There followed a pitiful account of Aaron's life as a fugitive from both sides, trapped like a wolf in a cage as the battle closed in around him in the Shenandoah Valley, struggling to survive from day to day, using his strength, courage, and cunning to win out in every confrontation he had with the soldiers of either side. This was when he earned the name Black Devil, that semimythical creature who inspired dread in the Union forces and who seemed, to them, like the embodiment of a crazy vengeance for all the wrongs they were inflicting on the innocent civilians of Virginia. But Aaron fought for neither side, only for his own survival. The final entry showed the state to which he had fallen before I found him.
I know I will die soon, either in my cave like an old black bear, or out in the burning desolation. My time has come and I will find liberty in heaven. Now I want only peace and death. If I could live my life again I would ride as fast as I can to Jack's side and tell him that I love him, but that I know will never be. Even if he is alive I can never find him. I pray that he is safe from harm.
That was all. Aaron slept quietly beside me; I lay and wept as quietly as I could, so as not to wake him. I wept for all his pain and suffering, and for the sheer joy of loving him.
We stayed at the farm for four nights, after which I was satisfied that Aaron's wounds were healing properly and that there was no longer any danger of infection. We packed up in the morning, and I handed him back the cloth bag containing his papers.
“You read them, then.”
“I did.”
There was an awkward moment of silence, as if we both knew too much and could not find the words in which to say how we felt.
“Aaron…”
“Jack…”
“No, you first.”
“No, I insist.”
“Did you really love me back in Vermont? When I was such a stupid little bastard?”
“I did.”
“And do you still believe that we have the chance of a life together?”

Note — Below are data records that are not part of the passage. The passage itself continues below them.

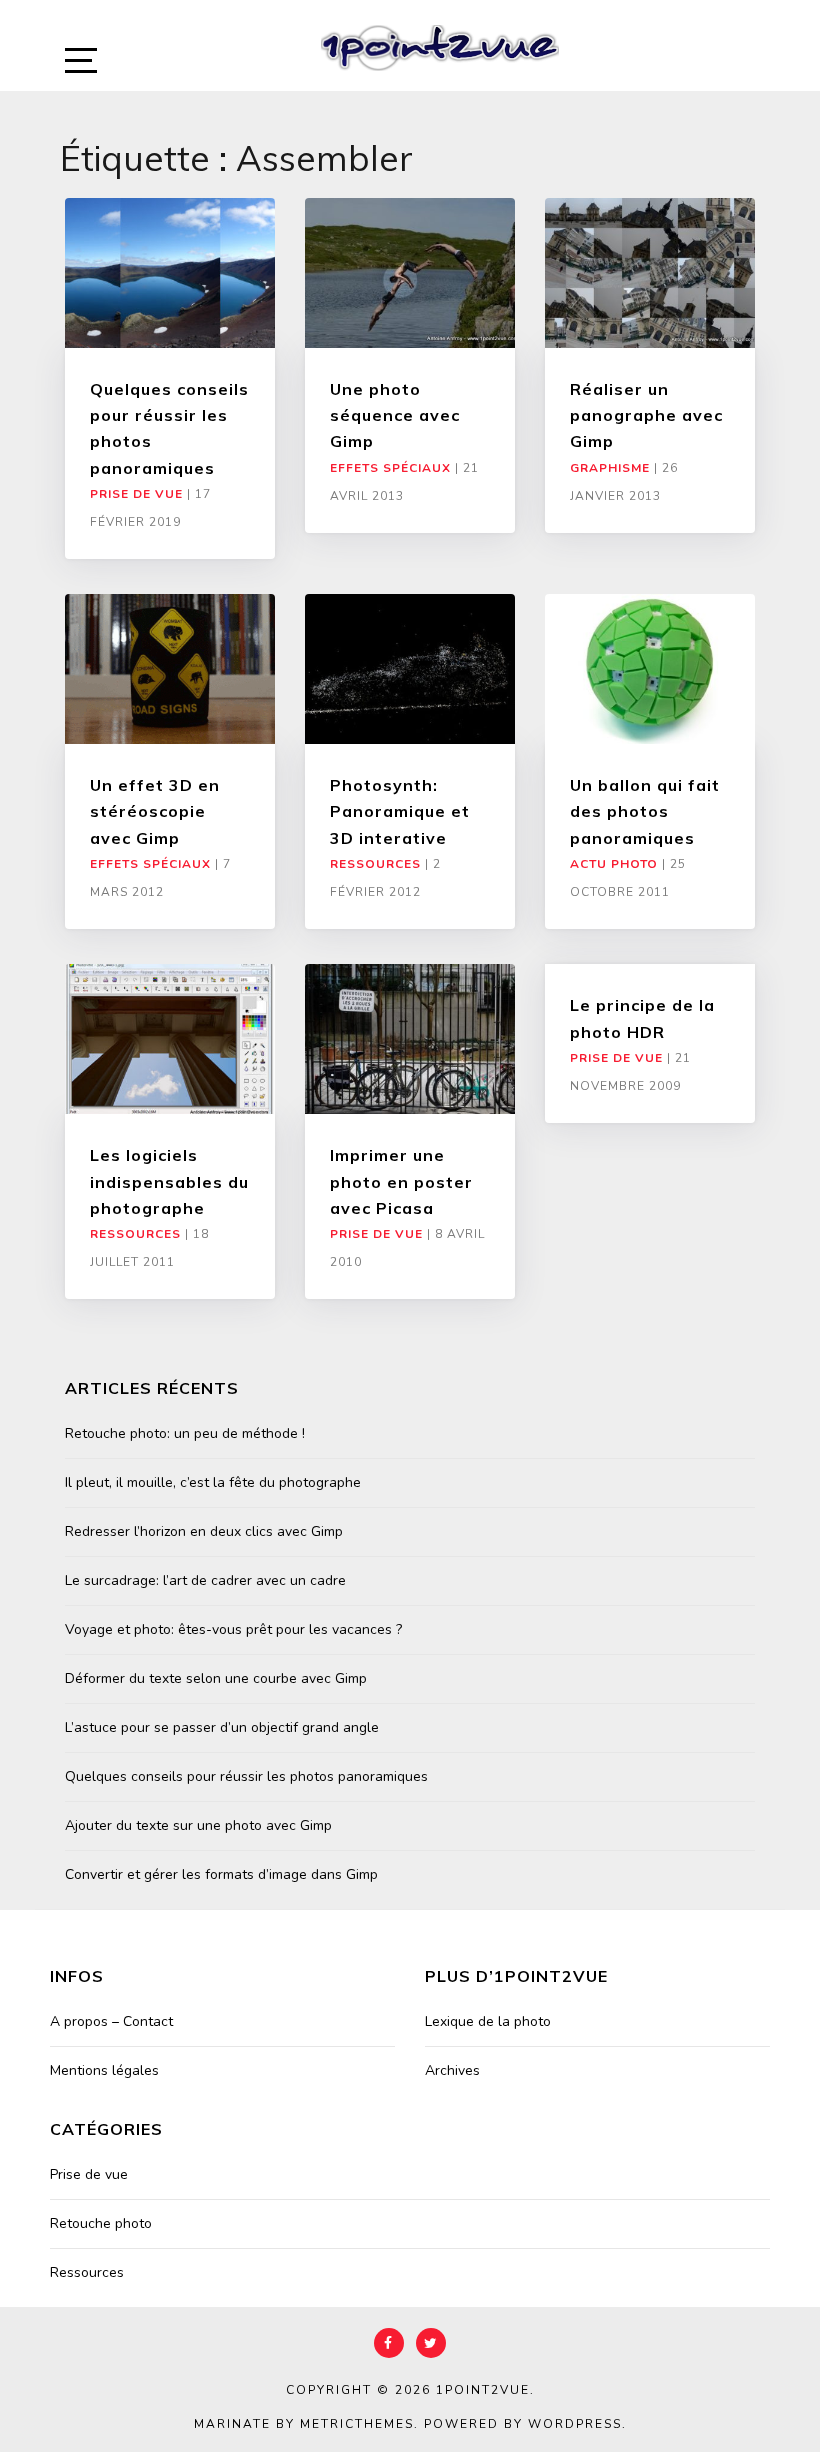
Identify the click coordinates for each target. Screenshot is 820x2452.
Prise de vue (136, 494)
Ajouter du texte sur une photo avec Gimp (198, 1825)
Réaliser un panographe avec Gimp (646, 415)
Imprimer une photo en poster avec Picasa (401, 1181)
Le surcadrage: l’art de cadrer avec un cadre (205, 1580)
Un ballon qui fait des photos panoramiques (645, 811)
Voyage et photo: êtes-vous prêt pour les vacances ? (233, 1629)
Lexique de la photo (488, 2021)
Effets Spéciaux (390, 468)
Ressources (375, 864)
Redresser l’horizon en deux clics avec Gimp (204, 1531)
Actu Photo (614, 864)
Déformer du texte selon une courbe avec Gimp (216, 1678)
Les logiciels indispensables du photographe (169, 1181)
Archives (452, 2070)
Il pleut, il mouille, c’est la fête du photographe (213, 1482)
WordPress (575, 2424)
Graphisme (610, 468)
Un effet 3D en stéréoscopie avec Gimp (155, 811)
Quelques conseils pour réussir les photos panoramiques (246, 1776)
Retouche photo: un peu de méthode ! (185, 1433)
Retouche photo (101, 2223)
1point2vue (483, 2390)
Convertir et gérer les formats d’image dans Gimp (221, 1874)
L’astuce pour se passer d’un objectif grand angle (222, 1727)
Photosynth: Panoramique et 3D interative (400, 811)
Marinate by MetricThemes (304, 2424)
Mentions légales (104, 2070)
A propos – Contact (111, 2021)
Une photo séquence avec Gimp (395, 415)
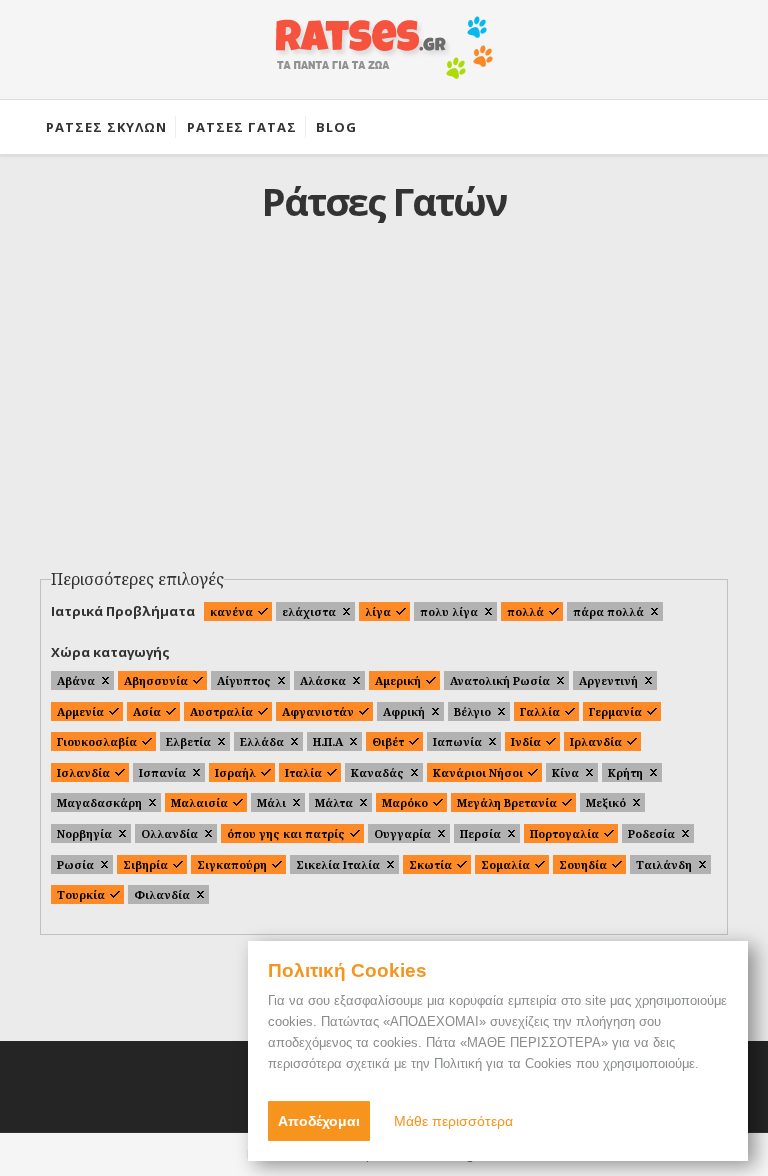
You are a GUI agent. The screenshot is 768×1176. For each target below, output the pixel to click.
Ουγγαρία (402, 833)
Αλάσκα (323, 680)
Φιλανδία (162, 894)
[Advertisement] (384, 411)
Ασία (147, 711)
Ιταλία (303, 772)
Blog (336, 127)
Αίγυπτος (244, 680)
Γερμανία (615, 711)
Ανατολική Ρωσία (500, 680)
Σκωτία (430, 864)
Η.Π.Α (328, 741)
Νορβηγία (84, 833)
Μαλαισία (199, 802)
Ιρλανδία (596, 741)
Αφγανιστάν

“It's the only thing that kept me alive in these last few weeks.”
“I see.”
“And you, Jack.” He looked sad. “You're young. You have a family, a future in Vermont. You must get back there, I understand. You don't want to be shackled to a man like me.”
I could think of nothing to say. Tears came to my eyes, and I tried to speak, but I was choking.
“It's all right,” Aaron said. “You don't have to explain. I'm just grateful for everything you've done for me. I'll never forget your kindness, Jack.”
“Oh shut up, you ass,” I said, bursting into sobs like a child. “Don't you know that I love you every bit as much as you love me? For Christ's sake, what do I have to do to prove it?”